Often it is simply a phase, a market condition or a type of market that currently matches the strategy. And ironically, this is exactly when a trader is often the most vulnerable.
With high win-rate systems, we frequently collect many small profits, but eventually a larger loss arrives and wipes out a large part of previous gains.
Psychologically, this suited me less. Of course, I still trade these kinds of strategies too - but I allocate a smaller part of the account to them (more on that another time).
A Simple Example
So how can a strategy with a lower win rate survive in the long run?
Let’s imagine a simple example. We make ten trades.
- On every losing trade, we lose €100.
- On every winning trade, we make €300.
Out of those ten trades four are winners and six are losers.
At first glance, it looks bad, because we have only a 40 % win rate - more losses than wins.
But mathematically, it looks different:
| Result | Count | Value per trade | Total |
|---|---|---|---|
| Winning | 4 | +€300 | +€1,200 |
| Losing | 6 | −€100 | −€600 |
| Total | 10 | - | +€600 |
And this is exactly what the risk-reward ratio is about. You do not need to be right more often than the market. Your profits simply need to be sufficiently larger than your losses.
So besides the win rate, we suddenly discover another extremely important parameter of a trading strategy.
Trading Reveals Who We Are
Over time we begin to understand that trading is not only about charts and strategies.
It is also about:
- what we can psychologically handle,
- how we react to losses,
- how we react to success,
- and what kind of uncertainty we can tolerate long term.
Some people will feel more comfortable collecting many small wins even at the cost of occasional larger losses.
Others will prefer accepting many small losses because they know that eventually a large move may appear and pay for everything.
Neither approach is necessarily right or wrong.

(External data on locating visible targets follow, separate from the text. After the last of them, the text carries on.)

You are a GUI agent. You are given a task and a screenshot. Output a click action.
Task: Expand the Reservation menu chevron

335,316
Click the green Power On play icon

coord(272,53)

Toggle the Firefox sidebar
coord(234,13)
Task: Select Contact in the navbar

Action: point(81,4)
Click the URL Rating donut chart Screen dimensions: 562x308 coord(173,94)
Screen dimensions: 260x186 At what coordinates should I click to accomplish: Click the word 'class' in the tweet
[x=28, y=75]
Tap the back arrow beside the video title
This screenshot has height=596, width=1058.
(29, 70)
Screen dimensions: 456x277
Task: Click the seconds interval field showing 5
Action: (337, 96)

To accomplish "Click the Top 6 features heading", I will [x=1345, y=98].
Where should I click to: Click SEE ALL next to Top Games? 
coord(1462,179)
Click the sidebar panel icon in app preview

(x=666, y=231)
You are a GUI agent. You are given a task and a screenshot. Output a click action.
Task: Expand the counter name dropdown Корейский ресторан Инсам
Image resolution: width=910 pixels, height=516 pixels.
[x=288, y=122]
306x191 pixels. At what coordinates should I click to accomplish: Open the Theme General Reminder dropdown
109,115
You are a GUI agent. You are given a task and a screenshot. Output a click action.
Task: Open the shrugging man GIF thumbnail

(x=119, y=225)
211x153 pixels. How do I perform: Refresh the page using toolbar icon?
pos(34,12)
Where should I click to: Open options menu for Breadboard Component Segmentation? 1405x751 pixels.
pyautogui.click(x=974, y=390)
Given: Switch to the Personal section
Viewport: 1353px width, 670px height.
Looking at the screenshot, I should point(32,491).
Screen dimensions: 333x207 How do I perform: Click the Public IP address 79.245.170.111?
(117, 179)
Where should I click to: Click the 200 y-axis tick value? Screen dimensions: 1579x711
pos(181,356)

What matters is:
which one fits our psychology better.
To Close
For me personally, this is one of the most important things in trading.
Not trying to find the “perfect” strategy, but rather finding a strategy we can psychologically sustain over the long term.
Because sooner or later, the market will show us:
- who we are,
- what we cannot handle,
- where our weaknesses are,
- and where our strengths are.
And if we want to survive in the markets long term, we need to discover that as soon as possible.
That is what trading is really about.
Not only about making money, but also about learning to understand ourselves better.